● **Task statement**
Give back the line containing "Главная (5, 72)" along with every line after it, exactly, until the entries end.
————
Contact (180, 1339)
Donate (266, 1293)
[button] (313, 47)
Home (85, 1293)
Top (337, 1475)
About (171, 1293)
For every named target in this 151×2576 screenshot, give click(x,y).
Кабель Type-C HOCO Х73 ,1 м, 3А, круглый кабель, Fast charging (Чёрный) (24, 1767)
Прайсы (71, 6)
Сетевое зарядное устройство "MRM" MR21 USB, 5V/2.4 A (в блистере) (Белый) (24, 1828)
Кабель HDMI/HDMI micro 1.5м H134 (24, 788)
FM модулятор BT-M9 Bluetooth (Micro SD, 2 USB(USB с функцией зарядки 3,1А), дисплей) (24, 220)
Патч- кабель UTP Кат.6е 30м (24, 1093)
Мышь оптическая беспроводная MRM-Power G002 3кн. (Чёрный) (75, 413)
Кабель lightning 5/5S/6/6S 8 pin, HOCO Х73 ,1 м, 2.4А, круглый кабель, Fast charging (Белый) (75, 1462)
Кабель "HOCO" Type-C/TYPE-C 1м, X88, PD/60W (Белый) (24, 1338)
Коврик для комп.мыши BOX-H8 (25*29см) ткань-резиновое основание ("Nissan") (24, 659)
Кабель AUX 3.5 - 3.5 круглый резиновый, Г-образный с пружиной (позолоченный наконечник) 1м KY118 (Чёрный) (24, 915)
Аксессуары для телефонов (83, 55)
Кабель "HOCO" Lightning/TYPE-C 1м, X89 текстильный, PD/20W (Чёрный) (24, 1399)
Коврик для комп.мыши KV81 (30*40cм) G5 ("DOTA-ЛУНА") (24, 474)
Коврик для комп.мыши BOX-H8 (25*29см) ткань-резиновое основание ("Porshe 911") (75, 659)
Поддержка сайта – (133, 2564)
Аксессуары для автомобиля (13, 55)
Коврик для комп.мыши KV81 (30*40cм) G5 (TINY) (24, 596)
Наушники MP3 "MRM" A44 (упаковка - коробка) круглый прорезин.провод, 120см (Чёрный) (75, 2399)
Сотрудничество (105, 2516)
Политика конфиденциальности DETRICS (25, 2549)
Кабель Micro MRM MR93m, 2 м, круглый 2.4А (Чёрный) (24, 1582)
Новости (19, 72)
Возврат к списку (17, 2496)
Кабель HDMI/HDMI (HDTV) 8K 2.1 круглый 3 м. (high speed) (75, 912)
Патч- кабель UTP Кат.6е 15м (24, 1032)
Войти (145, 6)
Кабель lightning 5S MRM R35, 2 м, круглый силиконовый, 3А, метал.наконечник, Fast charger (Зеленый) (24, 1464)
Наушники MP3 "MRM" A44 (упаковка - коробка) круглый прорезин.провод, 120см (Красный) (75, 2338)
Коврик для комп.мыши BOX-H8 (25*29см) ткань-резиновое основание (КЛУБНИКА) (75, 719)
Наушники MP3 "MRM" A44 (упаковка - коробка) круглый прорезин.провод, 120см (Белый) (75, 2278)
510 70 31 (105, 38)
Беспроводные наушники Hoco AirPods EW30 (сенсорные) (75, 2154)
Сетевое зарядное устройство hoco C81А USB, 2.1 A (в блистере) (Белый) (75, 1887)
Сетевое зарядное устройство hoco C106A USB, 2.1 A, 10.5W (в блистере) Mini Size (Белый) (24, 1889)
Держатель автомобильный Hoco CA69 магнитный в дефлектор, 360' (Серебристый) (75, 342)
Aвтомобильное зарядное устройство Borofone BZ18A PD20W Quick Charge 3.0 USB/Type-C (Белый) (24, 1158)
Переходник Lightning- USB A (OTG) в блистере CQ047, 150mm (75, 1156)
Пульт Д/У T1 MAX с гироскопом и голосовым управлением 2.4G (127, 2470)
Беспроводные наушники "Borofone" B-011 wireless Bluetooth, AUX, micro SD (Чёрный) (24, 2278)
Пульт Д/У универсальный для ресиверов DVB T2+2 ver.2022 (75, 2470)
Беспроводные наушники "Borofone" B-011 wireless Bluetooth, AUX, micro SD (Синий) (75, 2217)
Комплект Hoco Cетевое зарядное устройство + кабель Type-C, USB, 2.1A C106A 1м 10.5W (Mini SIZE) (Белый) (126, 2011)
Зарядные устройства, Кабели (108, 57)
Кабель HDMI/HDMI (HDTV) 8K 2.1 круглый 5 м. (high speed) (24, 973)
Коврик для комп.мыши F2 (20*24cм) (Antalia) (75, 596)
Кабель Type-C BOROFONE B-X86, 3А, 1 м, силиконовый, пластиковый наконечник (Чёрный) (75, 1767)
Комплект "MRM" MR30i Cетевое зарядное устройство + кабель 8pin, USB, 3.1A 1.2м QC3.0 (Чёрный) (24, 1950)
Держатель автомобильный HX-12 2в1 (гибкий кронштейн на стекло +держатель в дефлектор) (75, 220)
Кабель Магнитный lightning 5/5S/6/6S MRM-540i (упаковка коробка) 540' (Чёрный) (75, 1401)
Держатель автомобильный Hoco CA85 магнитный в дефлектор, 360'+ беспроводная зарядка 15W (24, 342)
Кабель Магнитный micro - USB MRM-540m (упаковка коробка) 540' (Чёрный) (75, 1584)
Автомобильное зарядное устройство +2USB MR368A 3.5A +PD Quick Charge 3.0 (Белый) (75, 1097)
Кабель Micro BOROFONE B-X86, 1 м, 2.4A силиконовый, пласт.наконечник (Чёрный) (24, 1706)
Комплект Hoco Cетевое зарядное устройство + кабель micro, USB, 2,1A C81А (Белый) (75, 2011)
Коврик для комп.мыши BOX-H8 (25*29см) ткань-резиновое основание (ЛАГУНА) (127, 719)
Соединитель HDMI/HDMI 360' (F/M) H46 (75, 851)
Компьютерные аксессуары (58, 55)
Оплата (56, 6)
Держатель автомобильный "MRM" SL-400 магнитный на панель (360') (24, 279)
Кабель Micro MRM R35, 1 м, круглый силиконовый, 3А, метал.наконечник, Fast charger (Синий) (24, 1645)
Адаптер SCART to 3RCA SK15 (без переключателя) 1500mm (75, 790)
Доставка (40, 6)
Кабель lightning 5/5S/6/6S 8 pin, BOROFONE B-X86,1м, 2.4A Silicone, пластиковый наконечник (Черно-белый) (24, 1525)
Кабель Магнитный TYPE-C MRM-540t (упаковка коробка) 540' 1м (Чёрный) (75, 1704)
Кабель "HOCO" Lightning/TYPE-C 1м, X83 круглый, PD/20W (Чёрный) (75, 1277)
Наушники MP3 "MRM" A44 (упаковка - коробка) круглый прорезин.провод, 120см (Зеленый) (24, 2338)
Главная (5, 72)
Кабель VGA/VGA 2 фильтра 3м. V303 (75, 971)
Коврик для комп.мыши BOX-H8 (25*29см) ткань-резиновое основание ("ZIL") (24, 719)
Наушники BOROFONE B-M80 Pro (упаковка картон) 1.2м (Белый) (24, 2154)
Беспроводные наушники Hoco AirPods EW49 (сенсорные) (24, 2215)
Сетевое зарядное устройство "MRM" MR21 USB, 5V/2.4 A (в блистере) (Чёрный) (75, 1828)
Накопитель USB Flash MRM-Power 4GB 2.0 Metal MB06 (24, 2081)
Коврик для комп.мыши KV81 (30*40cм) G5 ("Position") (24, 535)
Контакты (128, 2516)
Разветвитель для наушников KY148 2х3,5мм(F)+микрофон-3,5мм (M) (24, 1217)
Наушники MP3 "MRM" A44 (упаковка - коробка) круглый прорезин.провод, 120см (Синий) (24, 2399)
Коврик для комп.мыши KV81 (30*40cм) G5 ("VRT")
————
● **Response**
Главная (5, 72)
Кабель VGA/VGA 2 фильтра 3м. V303 (75, 971)
Коврик для комп.мыши BOX-H8 (25*29см) ткань-резиновое основание ("ZIL") (24, 719)
Наушники BOROFONE B-M80 Pro (упаковка картон) 1.2м (Белый) (24, 2154)
Беспроводные наушники Hoco AirPods EW49 (сенсорные) (24, 2215)
Сетевое зарядное устройство "MRM" MR21 USB, 5V/2.4 A (в блистере) (Чёрный) (75, 1828)
Накопитель USB Flash MRM-Power 4GB 2.0 Metal MB06 (24, 2081)
Коврик для комп.мыши KV81 (30*40cм) G5 ("Position") (24, 535)
Контакты (128, 2516)
Разветвитель для наушников KY148 2х3,5мм(F)+микрофон-3,5мм (M) (24, 1217)
Наушники MP3 "MRM" A44 (упаковка - коробка) круглый прорезин.провод, 120см (Синий) (24, 2399)
Коврик для комп.мыши KV81 (30*40cм) G5 ("VRT")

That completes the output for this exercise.